What's the status on this?
I'm not aware of any attempts to fix this issue, however we would be interested in reviewing PRs addressing this issue that don't regress in terms of performance. The current library we use for searching files is atom/scandal, where I believe files were intentionally broken up into chunks to improve search performance.
Found an issue there, but no PR.
Have the same issue. We need to have "Multiline" find option.
👍 I Agree that this is something that is needed.

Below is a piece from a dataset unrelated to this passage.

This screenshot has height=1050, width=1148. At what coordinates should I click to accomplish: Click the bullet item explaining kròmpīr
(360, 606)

Although this has been painful enough for long enough, I think we're nearly out of the woods. The proposal went to Stage 4 seven months ago, and the kangax tables list it as an ES2018 feature http://kangax.github.io/compat-table/es2016plus/. I don't know the guts of Atom to know even what JS engine it's running or what ES features are supported, but I suspect we're either at the point (or will be very soon) where we could just have a button added on the Atom find UI to include the s
flag.
Mmm.. yeah. We're all probably naively thinking "how hard could it be?", but the realities of performance and scaling when dealing with large files isn't trivial. I wonder if other editors' approaches could be looked at to see how they accomplish it. For now, remembering to use [^]
or \s*
may be the easiest workaround.
@jinglesthula This very issue has prompted me to start an ESDiscuss thread about what would be required to fix this.

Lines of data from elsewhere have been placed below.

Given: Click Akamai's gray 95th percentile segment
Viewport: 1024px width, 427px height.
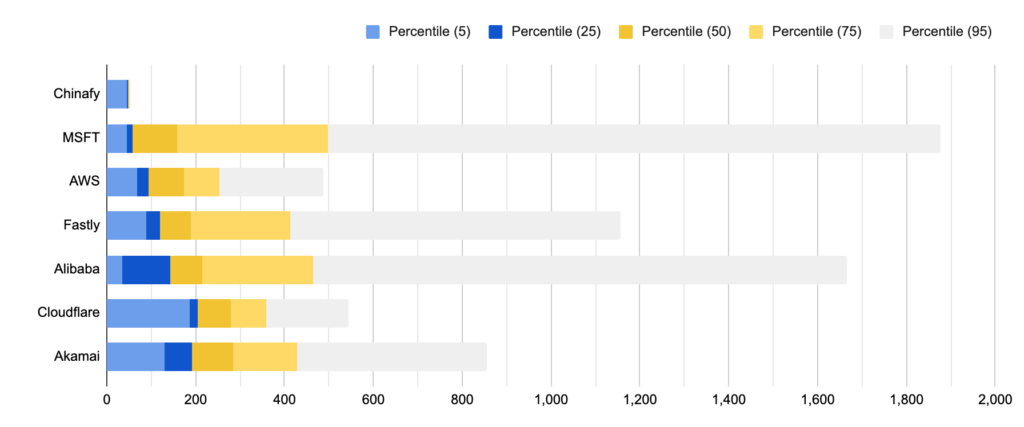Looking at the screenshot, I should (x=392, y=356).
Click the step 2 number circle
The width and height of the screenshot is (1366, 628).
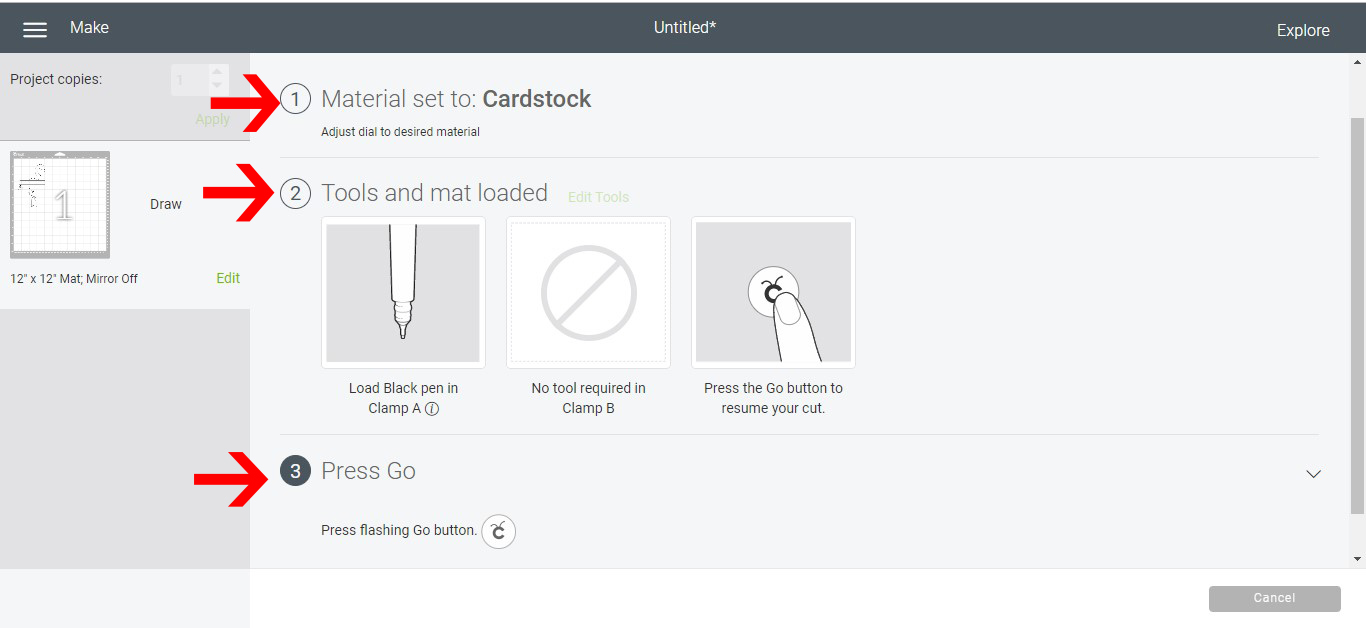tap(295, 193)
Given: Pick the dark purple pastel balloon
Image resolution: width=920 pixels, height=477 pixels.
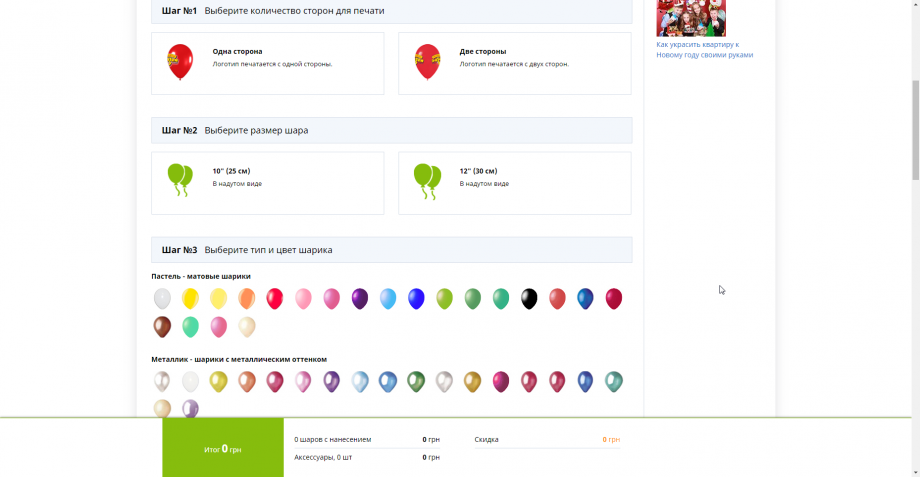Looking at the screenshot, I should point(360,298).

But most certainly, the more intuitively simple something is conceptually, the more complex it really becomes behind the scenes to do correctly, ironically enough.
I know It has been a long time, but I've been trying a solution for this issue for a while. So, here are my 2¢:
<p>blablablabla
blablablabla</p>
Find: <p>(.*\n.+?)</p>
Replace: <p>New content:$1</p>
Result:
<p>New content:blablablabla
blablablabla</p>
Screenshots
Before "Replace":
After "Replace":
Does it help?
No.
@g3ar Could you give more details, please?

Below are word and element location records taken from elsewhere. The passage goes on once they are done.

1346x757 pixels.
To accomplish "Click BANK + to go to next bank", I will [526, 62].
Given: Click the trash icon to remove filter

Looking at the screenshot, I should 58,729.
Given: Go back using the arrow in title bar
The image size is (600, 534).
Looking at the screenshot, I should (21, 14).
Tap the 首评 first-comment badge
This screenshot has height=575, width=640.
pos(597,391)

I'm not using atom right now. Your solution works for simple files. I have tried this for complicated sources and it fails. I think problem is in wrong parsing of \n
.
@g3ar I understand. I've tested it in a file (html+javascript+json) with 14,448 lines and it worked fine. However, I'm using Atom. I believe that different regex flavors require different regex structures.
I don't know if you already did it but, if not, you could try to identify which flavor/engine you're using and then try another solution.
Here's a list of them: https://en.wikipedia.org/wiki/Comparison_of_regular_expression_engines
Good luck and thank you for the details.
My two cents. It works for single files, but not for multifiles.
I have plenty of files with this code (sidebar, HTML static):
<li class="nav-item">
<a class="nav-link" href="./employees.html">
<i class="ni ni-badge text-primary"></i>
<span class="nav-link-text" data-i18n="employees_and_salaries"></span>
</a>
</li>
I want to add a new class (let's call it newclass) to the <li> element, but only when the link links to employees.html, so my regexp:
<li class="nav-item">([.|\n|\s|\t]*)<a class="nav-link" href="\.\/employees\.html">
And replacement:
<li class="nav-item newclass">$1<a class="nav-link" href="./employees.html">
Works for single files (finds the expression), but fails to find a single match if I look for multi-files (Shift+Option+F).
the "find all" works fine in a single file, but multi-file doesn't work. Is there a workaround available ? (other then opening 100's of files to run this manually) ?
I want to remove double lines :
thumbnail:(.|\r?\n)*?thumbnail:(.*?)$
with
thumbnail:$2
Originally reported by @Cydrobolt over at https://github.com/atom/atom/issues/3892
Both regex and normal find can't search across lines. E.g
For the second example, a regex of
<p>.*</p>
should have matched the text. However, it does not work, because it is spread across two lines.